**SOURCE:**
******
Order Execution using RL

Concerning Reinforcement Learning, Applications on 29 May 2021

Applications

Moving further in our series of Reinforcement Learning and its applications in Finance, this article talks about Order Execution in Financial Markets. A classic problem like this, laid the foundations of RL in Finance. One of the very early papers (Reinforcement Learning for Optimized Trade Execution by Yuriy Nevmyvaka et al) in 2005-06. The early penetration into RL gives an idea how important this problem is.

In this post, we will give a high level description of the problem statement before jumping onto the RL based solution. At the end, we will compare the results of different RL techniques alongside some base level market adopted (non RL) algorithms.

Problem Description

Traders (or market agents), everyday, face the challenge of executing a bulk order, i.e. Buy $N$ shares of a particular asset. The goal is to purchase in such a manner so as to minimize the effective cost of purchase. A simple example is as below:

Time	Available Inventory	Executed Size	Purchase Price
`10:00`	10000	2000	$125.3
`10:15`	8000	1000	$126.4
`10:30`	7000	4000	$122.1
`10:45`	3000	3000	$123.0

In the above example, the initial order got executed in 45 minutes in different batches. The example is a made up scenario, ofcourse. Effectively, there should be a systematic way to get these orders executed in small batches so as to have a minimum impact cost.

GOAL: Hence, in the use case of Optimized Order Execution, our aim is to minimize the impact cost while also reduce (maximize) the effective buy (sell) price.

We will make this problem a continuous space - discrete action problem.

Data Requirements

Asset Class: Stocks (RELIANCE, SAIL)
Market: India
Data Type: OHLCV (Open, High, Low, Close, Volume)
Data Frequency: OHLCV level data available every minute.
Data Period: Training 2018, 2019 Testing 2020
Data Source: Sourced from here

NOTE: We have restricted our use case to OHLCV type of data. In such problems, Limit Order Book or Tick-By-Tick data could have proven to be more suitable. Researches by Yuriy et al have shown that LOB data is better here.
However, the cost of purchasing such data goes in thousands of dollars. If you have such data, we can explore improving the execution algorithms using TBT or LOB data.
******
**DATASET SECTION:**

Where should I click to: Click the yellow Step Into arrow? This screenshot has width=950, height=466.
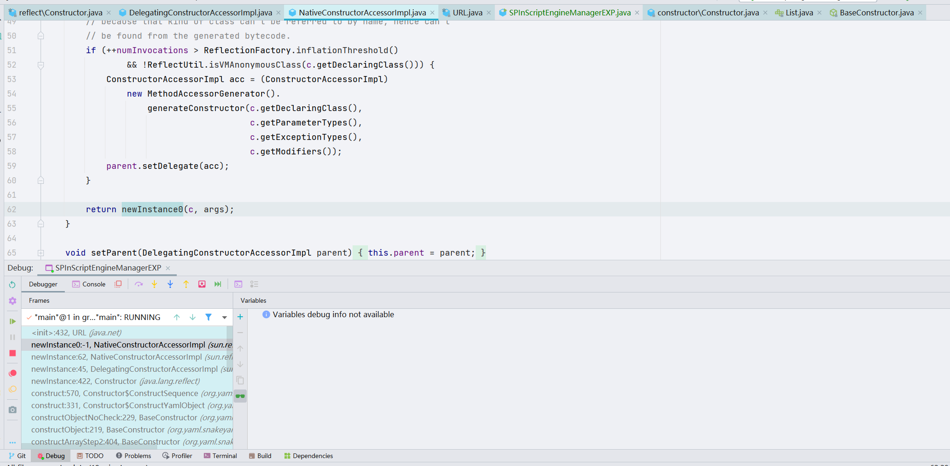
******
**TO BE DONE:**
**A)** Please reproduce the order execution article starting at "Market: India" and ending at "is better here.".
**B)** Pick up the order execution article after its final sentence and carry it forward.
None of the data is needed for this.

**RESULTS IN ORDER:**
**A)**
Market: India
Data Type: OHLCV (Open, High, Low, Close, Volume)
Data Frequency: OHLCV level data available every minute.
Data Period: Training 2018, 2019 Testing 2020
Data Source: Sourced from here

NOTE: We have restricted our use case to OHLCV type of data. In such problems, Limit Order Book or Tick-By-Tick data could have proven to be more suitable. Researches by Yuriy et al have shown that LOB data is better here.

**B)**
Mathematical Formulation

The mathematical formulation is adapted from Almgren & Chriss, 2000 The agent has $V$ of a security and wants to completely liquidate before time horizon $T$. We divide $T$ into $N$ intervals of length $\tau = T/N$ and specifically, discretised times $t_k = k\tau$ for $k = 0,1,…,N$.

Moreover, let a trading trajectory be the sequence $q_0, …, q_N$ where $q_k$ is the number of units we hold at time $t_k$ or the inventory, and consequently $x_k = q_k - q_{k-1}$ is the units of shares to be executed at time $t_k$.

Alongside, we define that orders to be executed should always be a multiple of $m { lotsize}$. Hence, $x_k$ can take values from $0, m, 2m, ...(V/m)m$.

Let’s summarize the parameters used here:

Parameter	Summary	Value or Domain
$V$	Units to purchase (or liquidate)	10000
$T$	Time Horizon to purchase (liquidate)	100 minutes
$N$	Orders to be executed in N individual intervals	50
$\tau$	Interval length $T/N$	2 minutes
$m$	lot size, i.e. orders to be sent in multiples of m	500
$x_k$	lots executed at time $t_k$	ranges from $1$ to $V/m$

Our initial holding is $q_0 = V$ and at $T$, we require $x_N = 0$

The agent enters into the environment, and takes step, i.e. the order gets executed. There are certain assumptions made of the environment:

[1] A market order is sent,
[2] The order gets fully executed at Close Price at that time.
[3] Other market agents’ interaction with the market is not included.
[4] The order to be executed on same day before market close

Let’s define the attributes pertaining to this environment.

Actions
The actions are discretized for the use case. Since, the trading trajectory defines above highlights $x_k$ as units executed at time $t_k$. Hence, $a_t \in [0,V/m]$ where $a_t$: action to taken at time step $t$.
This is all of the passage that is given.